Lembro-me de a minha mãe, de forma displicente, desenhar com um lápis no pano copos ou outros objectos de cozinha que depois bordava com ponto pé de flor. São esses panos, feitos de algodão fino, sem pêlo evidentemente, que eram usados para limpar os copos e outros objectos em vidro e não passava pela cabeça de ninguém usar os outros de algodão mais grosso para o efeito.
São alguns desses panos, com modelos de copos variados, que aqui mostro. Estranhamente outros apresentam panelas, tachos e chávenas, mas esses desenhos eram apenas decorativos, provavelmente para variar os motivos do bordado porque continuavam a servir exclusivamente para os vidros.
Para além destes tipos de panos de cozinha específicos, nalgumas casas existiam outros. A minha amiga Cilinha falou-me de um tio em cuja casa existia mesmo um pano que servia apenas para limpar os cinzeiros.
Neste cabide de panos em madeira, do final do século XIX/ princípio do século XX, podemos observar os símbolos que se encontram sobre os ganchos, que indicam o local de cada um destes tipos de panos e que exemplificam bem o que ficou dito.

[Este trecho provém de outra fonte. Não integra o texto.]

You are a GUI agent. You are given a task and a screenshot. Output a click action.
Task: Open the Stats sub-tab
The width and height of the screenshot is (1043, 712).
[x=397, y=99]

quinta-feira, 6 de abril de 2017

Os figos secos do Algarve

Foto do Museu de Portimão
Numa visita a o Museu de Portimão deparei-me com imagens da seca dos figos algarvios.
Caixas de figos secos algarvios. Museu de Portimão
É verdade que me interessava sobretudo ver a transformação da Fábrica de conservas La Rose, transformada em Museu mas preferi deixar esse assunto para falar sobre ele numa próxima vez. Mostro aqui algumas fotos, infelizmente de fraca qualidade, porque a pressa é inimiga da perfeição.

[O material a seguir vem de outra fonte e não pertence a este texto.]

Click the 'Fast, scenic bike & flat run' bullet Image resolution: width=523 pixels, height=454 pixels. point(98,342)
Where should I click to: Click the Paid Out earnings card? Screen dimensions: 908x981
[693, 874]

Esteira de cana. Museu de Portimão
A produção de figos secos, hoje infelizmente muito reduzida, foi uma das principais riquezas do Algarve, referida desde o século XVII. Integrada na agricultura de sequeiro, tal como a amêndoa e a alfarroba, a ela estavam associados vários objectos tradicionais. A colheita do fruto era por varejo e os frutos acondicionados em cestas de vime e cana. 
Os figos eram depois secos sobre esteiras de cana ou funcho em eiras designadas almanxares ou almeixares. Mais modernamente quando a produção reduziu eram também secos nas açoteias das casas algarvias.
No século XIX a exportação de figos secos era ainda importante. Em forma de homenagem a um natural da terra, o 7º Presidente da República Manuel Teixeira Lopes, descobrimos no Museu de Portimão uma outra faceta deste homem multicultural, como produtor e exportador de figos secos. 
Biografia de Manuel Teixeira Lopes. Museu de Portimão.
Na realidade esta actividade recebeu-a de seu pai José Libânio Gomes que em 1845 visitou Ruão para aprender os segredos do comércio de figos secos. Em 1849 começou em Portimão o seu negócio. Da boa qualidade destes atestam os prémios recebidos em Exposições Internacionais como a de Londres de 1851, a de Paris de 1855 e em 1894 fez parte da Comissão da secção Portuguesa à Exposição Universal de Anvers[1]
Variedades de figos secos. Museu de Portimão
Entretanto formou com outros sócios locais, em 1891, uma sociedade intitulada "Sindicato de Exportadores de Figos do Algarve", que durou três anos.
Banquete de homenagem a Teixeira Lopes em Londres aquando da sua nomeação para Presidente da República. Museu de Portimão
Foi na qualidade de negociante de frutos secos que Manuel Teixeira Lopes viajou pela Europa, mas também pela Ásia Menor e pela África do Norte. É provável que este conhecimento tenha estado na origem da sua decisão de abandonar a Presidência da República e exilar-se em 1931, em Bougie, na Argélia, onde viveu os seus últimos dez anos.